Selected extract
- - - - -

Editorial Note- Contributing geological knowledge for sustainable development

Final Front
Author : Joy Jacqueline Pereira
Publication : Bulletin of the Geological Society of Malaysia
Page : 1 - 2
Volume Number : 76
Year : 2023
DOI : https://doi.org/10.7186/bgsm76202301

Bulletin of the Geological Society of Malaysia, Volume 76, November 2023, pp. 1 – 2

Editorial Note

Contributing geological knowledge for sustainable development

The Bulletin of the Geological Science of Malaysia is a peer-reviewed open access interdisciplinary Earth Science journal. Over the decades, the Bulletin has documented about 1400 articles covering trending research topics and original findings in geology that contribute both directly and indirectly to sustainable development. Areas covered include economic geology, engineering geology, environmental geology, geochemistry, geological heritage, geomorphology, geophysics, hydrogeology, mining geology, palaeontology, petroleum geology, regional geology, sedimentology, stratigraphy, structural geology and tectonics. While the geographic focus is primarily Malaysia and Southeast Asia, comparative studies from other regions that are of current interest and have potential impact on sustainable development are also considered important. This includes findings related to oil and gas, mining, environmental management, heritage conservation, geotourism, earthquake and hazard assessment, disaster risk reduction and climate change.

- - - - -

Source material
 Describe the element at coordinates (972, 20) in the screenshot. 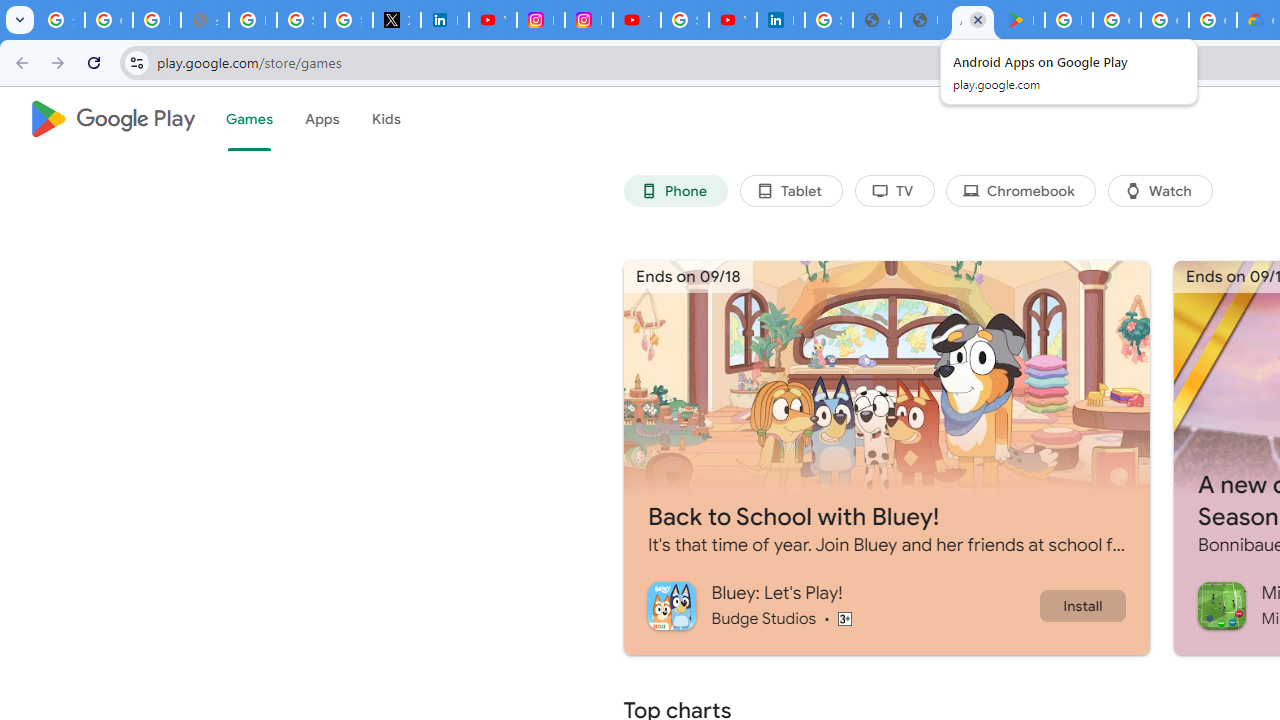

- - - - -

Instructions for the task
According to the editorial note, about how many articles has the Bulletin documented over the decades? Answer using only the editorial note, not the material.

Solution to this task
About 1400 articles.